One of the things it has led to is America becoming the first oil power, because it is very easy for individuals to just make the decision to drill. Now we are seeing the consequences of that. Of course, the profit was privatized and now the consequences will be socialized, as in so many things these days.
Chris Martenson: I have heard that in other places. I would have to think back to where. So much of our biased narrative on energy here in the U.S rests on this view that U.S. shale output is going to be a long-lasting and meaningful game changer. The U.S. is going to be oil independent by some shale industry PR, which you and I have already dispensed with. Let’s discuss that. From everything you have studied, is shale oil a long-lasting game changer?
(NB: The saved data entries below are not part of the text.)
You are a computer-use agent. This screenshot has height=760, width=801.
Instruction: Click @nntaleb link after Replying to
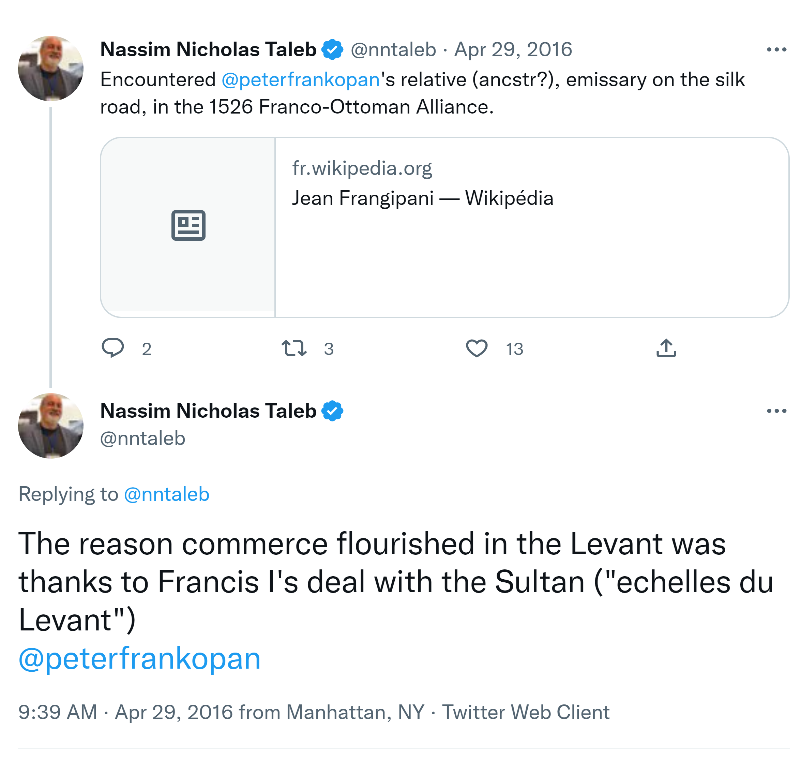click(166, 494)
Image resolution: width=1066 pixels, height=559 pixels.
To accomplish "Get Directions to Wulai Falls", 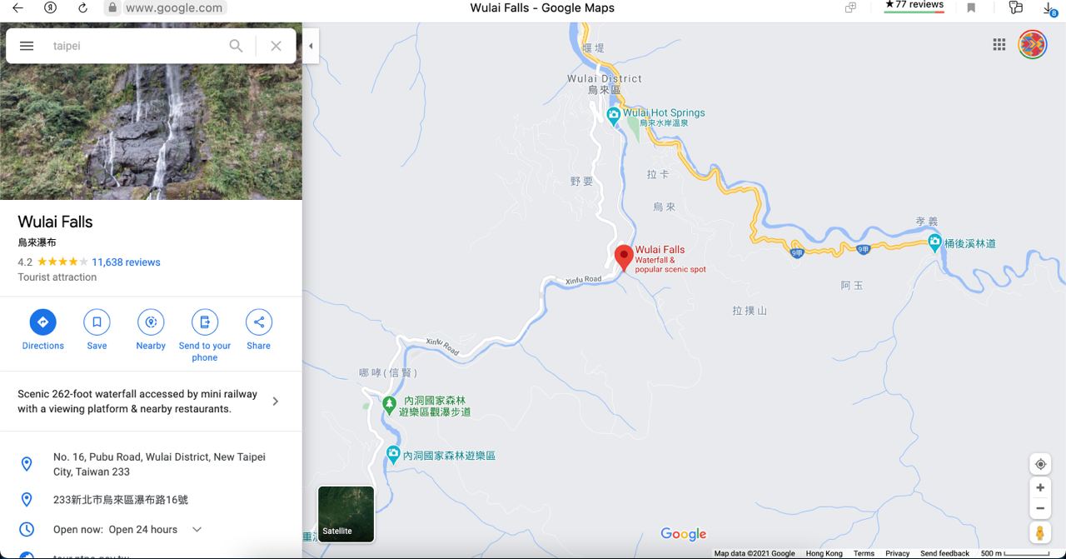I will [x=42, y=330].
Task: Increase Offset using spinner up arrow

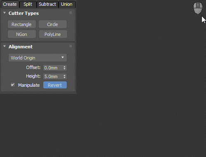Action: [65, 67]
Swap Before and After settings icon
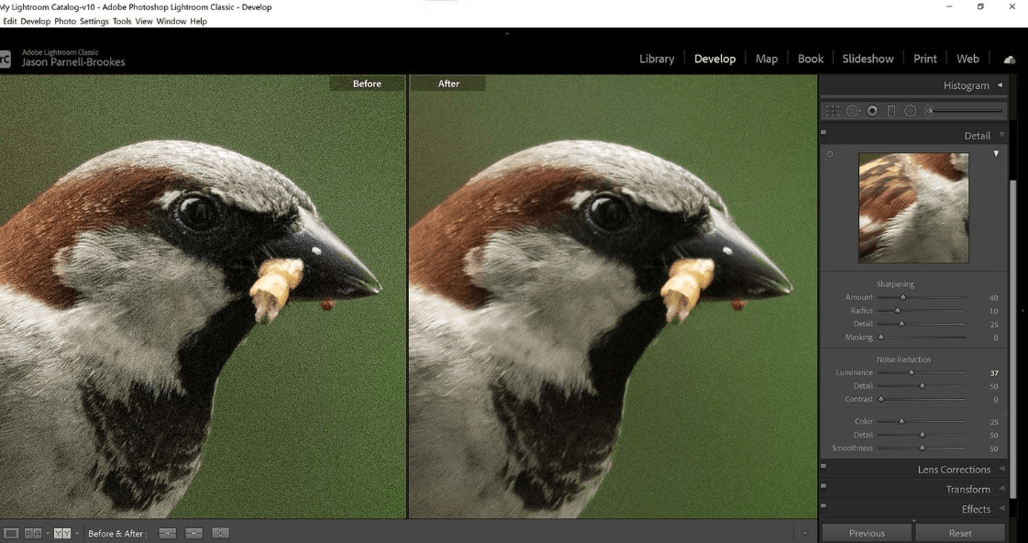Screen dimensions: 1028x543 click(x=221, y=533)
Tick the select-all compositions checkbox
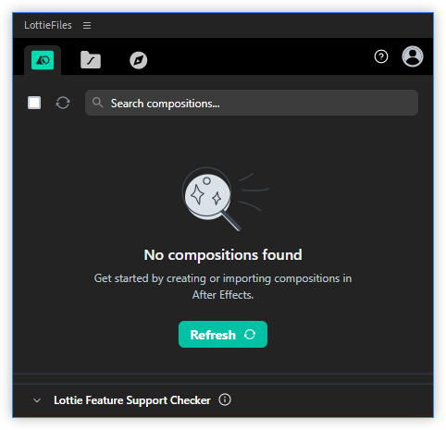 tap(34, 103)
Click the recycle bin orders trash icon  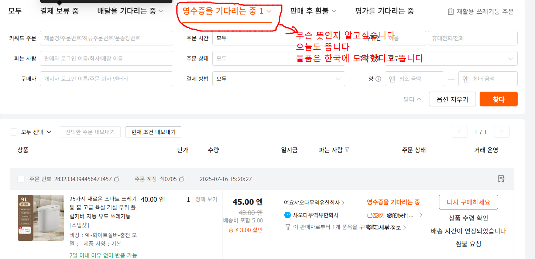tap(450, 11)
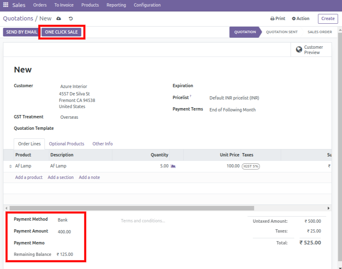Click the Send by Email button

tap(21, 32)
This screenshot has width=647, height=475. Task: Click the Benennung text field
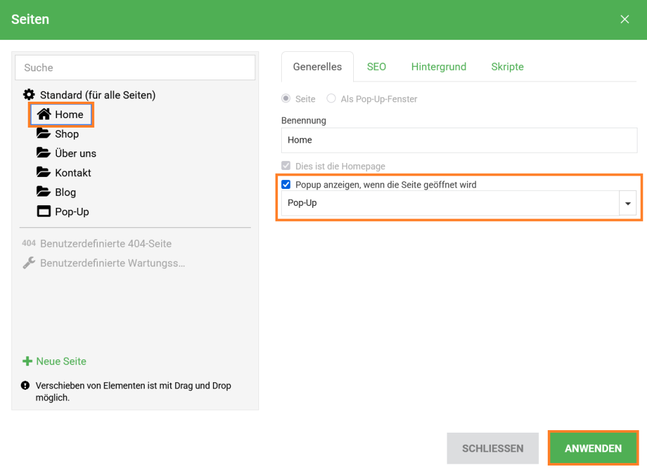click(459, 140)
Kurt Cobb: Absolutely not. It is a short-term boost to the U.S. economy. Relative to the rest of the world, it has reduced our energy crisis a little bit because we have a glut of this light tight oil that tends to reduce prices in the mid-continent. It does not do much for people on the coasts. It was the main driver of job growth post-2008. People say, “What’s not to like?” The answer is that it is not durable.
I think you are familiar with the Post Carbon Institute study "Drilling Deeper". This is a really comprehensive study. It is an independent study, independent of any industry money and independent of government money. When you look at the report, it made some very liberal assumptions about what could be drilled and what the rates of production would be, based on well history. It was not based on what people think can happen in the future, but based on what has actually happened. That is the key to understanding what is going to happen with shale. You look at what has happened to it before. You look at what the wells have done so far. You remember that is the easier stuff that we are looking at. It is going to get harder from here. It immediately leads you to the conclusion that oil production rates from shale, which is the major growth engine for oil production in the United States, is going to be a fraction of what it is today, 20 years from now.
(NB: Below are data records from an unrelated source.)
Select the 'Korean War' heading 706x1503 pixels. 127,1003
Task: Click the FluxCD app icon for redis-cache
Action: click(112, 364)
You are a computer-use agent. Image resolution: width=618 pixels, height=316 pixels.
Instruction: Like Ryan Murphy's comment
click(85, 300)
That means we are going to have to find some other sources of energy or import a lot more oil, and you and I both think it is going to be troublesome to be trying to import more oil. You had Jeffrey Brown on recently and I think he has explained very well why it is going to be very difficult for us to find that oil in the international markets. It is not going to be there.
Chris Martenson: This is prediction-hat time. Here is the thing that concerns me. Looking at the dramatic falloff in capex, which began in February 2014, that was the first article I was writing about it. In 2014, oil was still at $110 a barrel. All seven major oil companies, actually ten international companies had all said, “We are either freezing or cutting capex because we just cannot do capex and shareholder dividends at the same time.” Of course, you cut oil in half from there and what happens? These capex budgets have been shredded.
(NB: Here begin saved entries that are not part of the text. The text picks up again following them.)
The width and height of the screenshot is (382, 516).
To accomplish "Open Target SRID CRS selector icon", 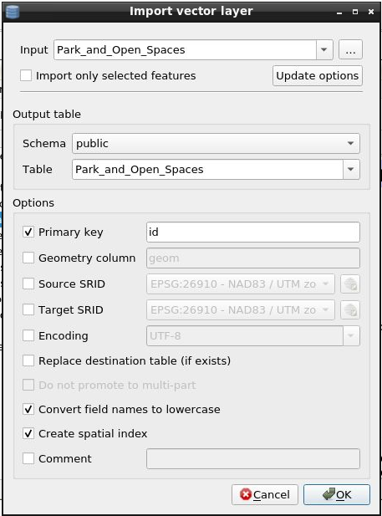I will [x=350, y=309].
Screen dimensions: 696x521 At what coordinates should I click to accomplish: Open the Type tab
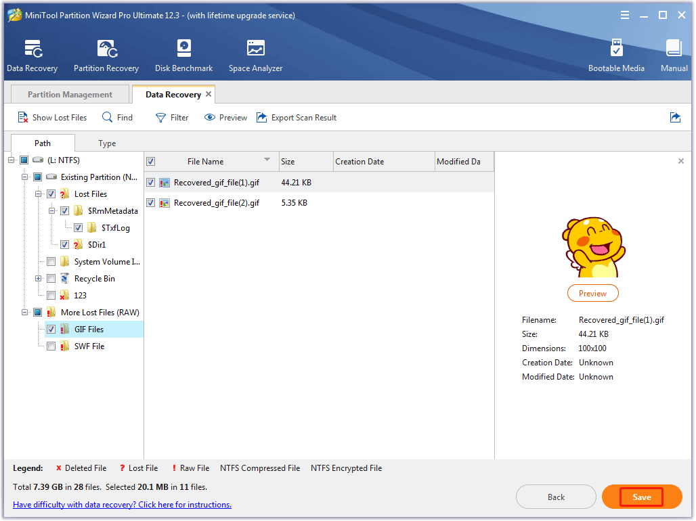(x=106, y=143)
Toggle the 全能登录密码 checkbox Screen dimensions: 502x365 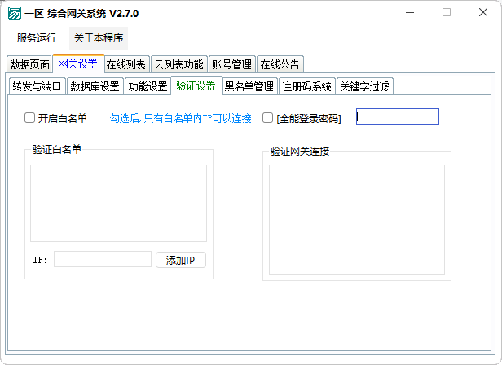click(268, 118)
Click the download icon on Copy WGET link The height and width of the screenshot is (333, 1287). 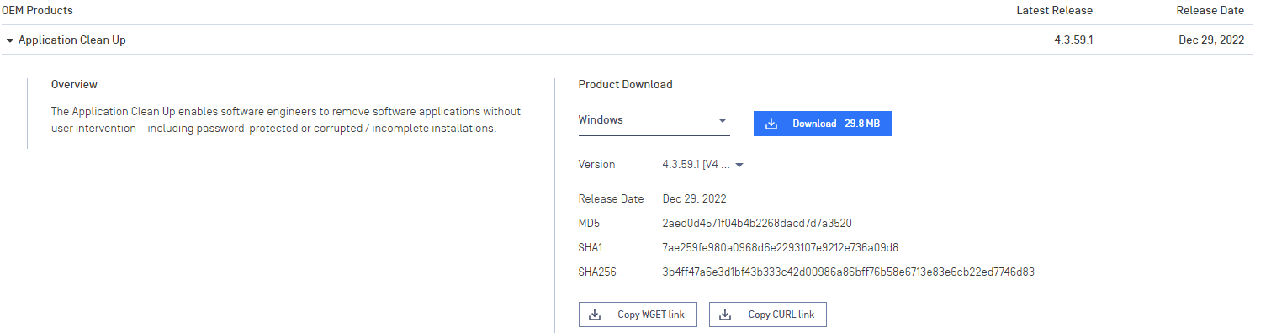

I mentioned this before. We are on this treadmill; we have plugged trillions of dollars into this escalator. We have plugged trillions into it and we are going nowhere in terms of oil output. Prediction is very difficult, especially about the future. What do you see? What is your trend extrapolation? What do you think is going to happen here in a few years?
Kurt Cobb: The major international oil companies made a business decision. They figured out right away that the prospects they have, the leases they have in deep water and Arctic, these are the place where there is a lot of oil but it is very expensive. They just could not make money at $110 a barrel. You are rightly pointing out that now with oil below $50, there are a lot more of their leases that are not going to be profitable to drill. They just cut back and said they were going to make money off what they currently have and can produce, and that they are going to wait and see.
What does that tell us? It tells us that for those majors, their rate of production is going to continue to go down, which it has been for a few years now. I think people are not aware of that, that rate of production for the largest international oil companies in the world has continued to go down for the last seven or eight years, for most companies. That trend is in place and I think it is going to continue.
The big question is: Can the national oil companies, the ones owned by the Saudi government—Saudi Aramco and the National Iranian Oil Company—make up for that? There is an assumption in policy circles that there is so much more production that can come out of those countries that we do not really have to worry about declines from the international oil companies. I am not of that mind, and one of the straws in the wind was Saudi Arabia telling us explicitly that they would never produce more than 12.5 million barrels a day, when many forecasts even as recently as 2011 had assumed that the Saudis were going to produce 15 million barrels by 2030, 15 million barrels a day. They said, “No, we are not. You are going to have to figure out how to do that.”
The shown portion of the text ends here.